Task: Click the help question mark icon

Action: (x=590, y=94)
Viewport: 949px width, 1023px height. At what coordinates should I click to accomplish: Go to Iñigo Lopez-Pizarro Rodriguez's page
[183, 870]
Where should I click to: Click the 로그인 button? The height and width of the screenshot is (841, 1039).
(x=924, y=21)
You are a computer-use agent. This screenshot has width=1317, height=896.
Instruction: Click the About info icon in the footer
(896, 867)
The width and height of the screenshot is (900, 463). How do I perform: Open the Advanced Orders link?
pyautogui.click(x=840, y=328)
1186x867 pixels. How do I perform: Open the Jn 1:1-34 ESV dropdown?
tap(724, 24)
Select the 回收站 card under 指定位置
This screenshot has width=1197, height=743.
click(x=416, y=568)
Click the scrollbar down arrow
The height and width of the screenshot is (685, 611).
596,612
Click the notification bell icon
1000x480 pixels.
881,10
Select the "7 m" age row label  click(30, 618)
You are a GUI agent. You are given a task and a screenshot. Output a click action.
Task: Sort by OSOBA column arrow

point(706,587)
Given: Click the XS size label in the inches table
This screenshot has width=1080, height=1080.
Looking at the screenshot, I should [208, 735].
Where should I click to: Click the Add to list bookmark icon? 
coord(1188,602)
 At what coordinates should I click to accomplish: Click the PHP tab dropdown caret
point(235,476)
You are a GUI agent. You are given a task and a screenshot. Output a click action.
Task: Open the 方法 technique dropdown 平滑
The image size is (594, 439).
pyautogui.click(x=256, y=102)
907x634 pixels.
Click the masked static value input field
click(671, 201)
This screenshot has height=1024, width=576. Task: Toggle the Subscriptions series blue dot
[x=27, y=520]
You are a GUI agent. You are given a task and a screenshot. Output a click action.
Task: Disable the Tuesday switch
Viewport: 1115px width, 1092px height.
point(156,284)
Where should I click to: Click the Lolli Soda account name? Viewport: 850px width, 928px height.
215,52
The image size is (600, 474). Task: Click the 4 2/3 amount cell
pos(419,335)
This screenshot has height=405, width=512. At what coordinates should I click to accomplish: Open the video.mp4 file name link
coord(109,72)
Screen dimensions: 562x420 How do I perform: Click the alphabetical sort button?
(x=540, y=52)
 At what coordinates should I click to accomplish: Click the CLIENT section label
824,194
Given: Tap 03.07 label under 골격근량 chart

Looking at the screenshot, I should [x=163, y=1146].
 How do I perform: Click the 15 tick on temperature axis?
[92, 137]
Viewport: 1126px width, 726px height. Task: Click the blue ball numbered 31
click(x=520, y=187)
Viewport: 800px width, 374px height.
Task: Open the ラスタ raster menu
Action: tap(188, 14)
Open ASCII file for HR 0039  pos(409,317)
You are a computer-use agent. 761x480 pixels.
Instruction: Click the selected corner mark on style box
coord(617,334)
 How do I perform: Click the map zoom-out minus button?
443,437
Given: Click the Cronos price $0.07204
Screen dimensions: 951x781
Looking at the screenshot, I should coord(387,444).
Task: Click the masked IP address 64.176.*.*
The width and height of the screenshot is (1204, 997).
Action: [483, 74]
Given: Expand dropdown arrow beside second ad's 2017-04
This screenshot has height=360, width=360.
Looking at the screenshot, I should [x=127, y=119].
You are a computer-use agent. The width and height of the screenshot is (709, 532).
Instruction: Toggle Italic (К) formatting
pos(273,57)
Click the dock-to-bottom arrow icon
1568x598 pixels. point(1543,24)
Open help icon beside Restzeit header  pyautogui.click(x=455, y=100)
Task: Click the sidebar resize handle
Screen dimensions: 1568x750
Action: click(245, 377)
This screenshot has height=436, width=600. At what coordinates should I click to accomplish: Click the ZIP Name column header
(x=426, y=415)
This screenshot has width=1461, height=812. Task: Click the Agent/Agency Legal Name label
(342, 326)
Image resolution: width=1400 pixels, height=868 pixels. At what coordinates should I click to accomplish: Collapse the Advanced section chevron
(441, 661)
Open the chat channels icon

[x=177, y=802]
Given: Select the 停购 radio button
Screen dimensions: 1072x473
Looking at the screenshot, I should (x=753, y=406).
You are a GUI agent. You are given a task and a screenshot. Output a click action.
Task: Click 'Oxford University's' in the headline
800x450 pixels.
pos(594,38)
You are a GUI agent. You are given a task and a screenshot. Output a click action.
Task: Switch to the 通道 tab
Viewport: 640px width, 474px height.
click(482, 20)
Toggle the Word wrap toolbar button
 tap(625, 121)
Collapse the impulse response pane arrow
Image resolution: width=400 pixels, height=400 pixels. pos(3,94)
_ _ _ _
WORK ITEM:
Say every entry again, exactly as it reads.

COMPLETED EXERCISE:
Task: Click the help question mark icon

Action: (x=590, y=94)
Viewport: 949px width, 1023px height. At what coordinates should I click to accomplish: Go to Iñigo Lopez-Pizarro Rodriguez's page
[183, 870]
Where should I click to: Click the 로그인 button? The height and width of the screenshot is (841, 1039).
(x=924, y=21)
You are a computer-use agent. This screenshot has width=1317, height=896.
Instruction: Click the About info icon in the footer
(896, 867)
The width and height of the screenshot is (900, 463). How do I perform: Open the Advanced Orders link?
pyautogui.click(x=840, y=328)
1186x867 pixels. How do I perform: Open the Jn 1:1-34 ESV dropdown?
tap(724, 24)
Select the 回收站 card under 指定位置
This screenshot has width=1197, height=743.
click(x=416, y=568)
Click the scrollbar down arrow
The height and width of the screenshot is (685, 611).
596,612
Click the notification bell icon
1000x480 pixels.
881,10
Select the "7 m" age row label  click(30, 618)
You are a GUI agent. You are given a task and a screenshot. Output a click action.
Task: Sort by OSOBA column arrow

point(706,587)
Given: Click the XS size label in the inches table
This screenshot has width=1080, height=1080.
Looking at the screenshot, I should [208, 735].
Where should I click to: Click the Add to list bookmark icon? 
coord(1188,602)
 At what coordinates should I click to accomplish: Click the PHP tab dropdown caret
point(235,476)
You are a GUI agent. You are given a task and a screenshot. Output a click action.
Task: Open the 方法 technique dropdown 平滑
The image size is (594, 439).
pyautogui.click(x=256, y=102)
907x634 pixels.
Click the masked static value input field
click(671, 201)
This screenshot has height=1024, width=576. Task: Toggle the Subscriptions series blue dot
[x=27, y=520]
You are a GUI agent. You are given a task and a screenshot. Output a click action.
Task: Disable the Tuesday switch
Viewport: 1115px width, 1092px height.
point(156,284)
Where should I click to: Click the Lolli Soda account name? Viewport: 850px width, 928px height.
215,52
The image size is (600, 474). Task: Click the 4 2/3 amount cell
pos(419,335)
This screenshot has height=405, width=512. At what coordinates should I click to accomplish: Open the video.mp4 file name link
coord(109,72)
Screen dimensions: 562x420 How do I perform: Click the alphabetical sort button?
(x=540, y=52)
 At what coordinates should I click to accomplish: Click the CLIENT section label
824,194
Given: Tap 03.07 label under 골격근량 chart

Looking at the screenshot, I should [x=163, y=1146].
 How do I perform: Click the 15 tick on temperature axis?
[92, 137]
Viewport: 1126px width, 726px height. Task: Click the blue ball numbered 31
click(x=520, y=187)
Viewport: 800px width, 374px height.
Task: Open the ラスタ raster menu
Action: tap(188, 14)
Open ASCII file for HR 0039  pos(409,317)
You are a computer-use agent. 761x480 pixels.
Instruction: Click the selected corner mark on style box
coord(617,334)
 How do I perform: Click the map zoom-out minus button?
443,437
Given: Click the Cronos price $0.07204
Screen dimensions: 951x781
Looking at the screenshot, I should coord(387,444).
Task: Click the masked IP address 64.176.*.*
The width and height of the screenshot is (1204, 997).
Action: [483, 74]
Given: Expand dropdown arrow beside second ad's 2017-04
This screenshot has height=360, width=360.
Looking at the screenshot, I should [x=127, y=119].
You are a computer-use agent. The width and height of the screenshot is (709, 532).
Instruction: Toggle Italic (К) formatting
pos(273,57)
Click the dock-to-bottom arrow icon
1568x598 pixels. point(1543,24)
Open help icon beside Restzeit header  pyautogui.click(x=455, y=100)
Task: Click the sidebar resize handle
Screen dimensions: 1568x750
Action: click(245, 377)
This screenshot has height=436, width=600. At what coordinates should I click to accomplish: Click the ZIP Name column header
(x=426, y=415)
This screenshot has width=1461, height=812. Task: Click the Agent/Agency Legal Name label
(342, 326)
Image resolution: width=1400 pixels, height=868 pixels. At what coordinates should I click to accomplish: Collapse the Advanced section chevron
(441, 661)
Open the chat channels icon

[x=177, y=802]
Given: Select the 停购 radio button
Screen dimensions: 1072x473
Looking at the screenshot, I should (x=753, y=406).
You are a GUI agent. You are given a task and a screenshot. Output a click action.
Task: Click 'Oxford University's' in the headline
800x450 pixels.
pos(594,38)
You are a GUI agent. You are given a task and a screenshot. Output a click action.
Task: Switch to the 通道 tab
Viewport: 640px width, 474px height.
click(482, 20)
Toggle the Word wrap toolbar button
 tap(625, 121)
Collapse the impulse response pane arrow
Image resolution: width=400 pixels, height=400 pixels. pos(3,94)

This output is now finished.